The first question is easily answered: Brocade was early to market with its Fibre Channel switch and managed to establish key OEM and reseller agreements, including ones in the optical networking area. Its partners include Cisco Systems Inc. (Nasdaq: CSCO), which plans to integrate Brocade's switches with its DWDM gear; and ONI Systems Corp. (Nasdaq: ONIS), which has put Brocade SAN modules into its metro platform.
There are questions, however, about Brocade's ability to continue riding quite so high. For one thing, Brocade is invested entirely in one product, its Silkworm Fibre Channel switch. And neither Silkworm nor Fibre Channel are guaranteed any market immortality. Companies such as Nishan Systems Inc. already are looking to create alternatives, particularly for carriers with IP-intensive networks. (See SAN Surprise Jolts Market).
Another threat to Brocade's dominance could come from standards. This fall, the American National Standards Institute is expected to ratify Fabric Shortest Path First (FSPF), an interoperability protocol that routes storage traffic across multivendor Fibre Channel switches. If the protocol passes, it could give other switch vendors a chance to compete with Brocade on price.
Brocade originally tried to stymie its competitors' efforts to establish an interoperability spec. It refused, for instance, to participate in demonstrations of a competing protocol called Open Systems Routing Protocol (OSRP) conducted at leading trade shows by Ancor (now Qlogic), Gadzoox, McData, and Vixel. (See Fibre Channel Vendors Split On Standards).

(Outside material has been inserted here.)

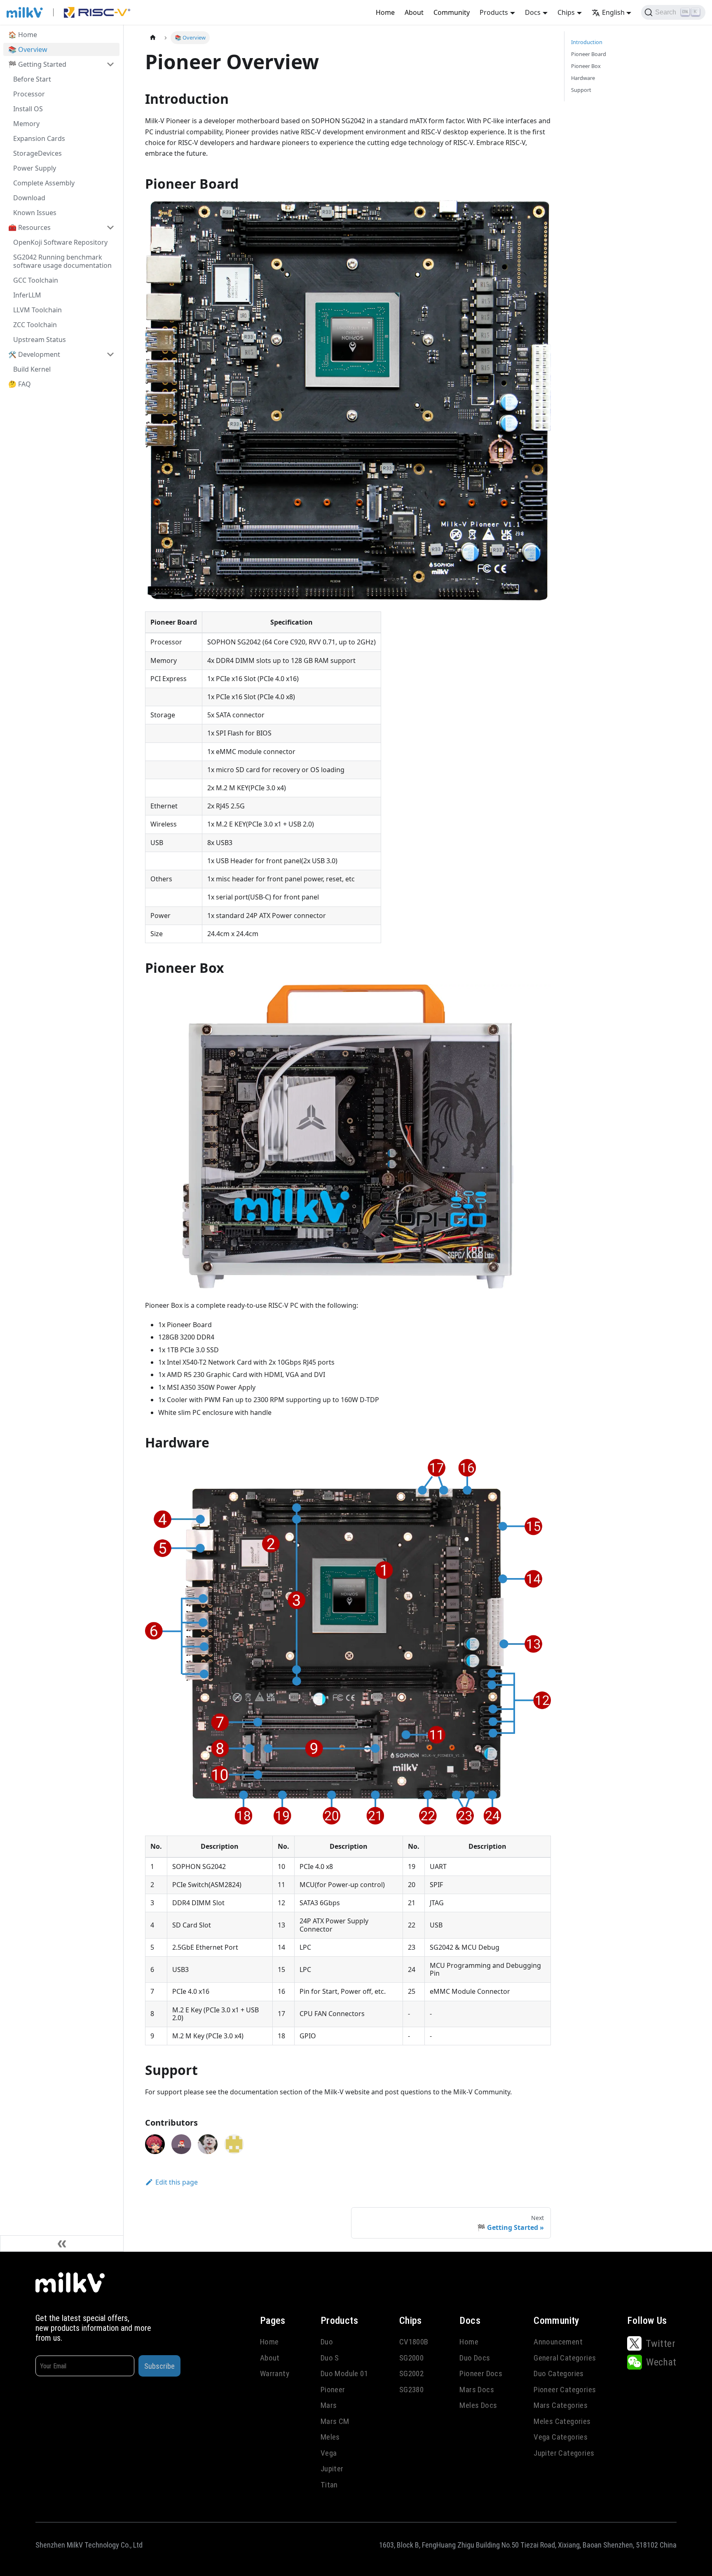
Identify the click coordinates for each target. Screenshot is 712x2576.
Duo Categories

Then, this spring, Brocade bowed to the inevitable, but with a catch: It played its hand at a leading Fibre Channel industry group, the National Committee for Information Technology Standards, which has input to ANSI. Brocade representatives there urged a vote for FSPF, based on Brocade's market position and the fact that FSPF is already installed in its switches. And the gorilla won.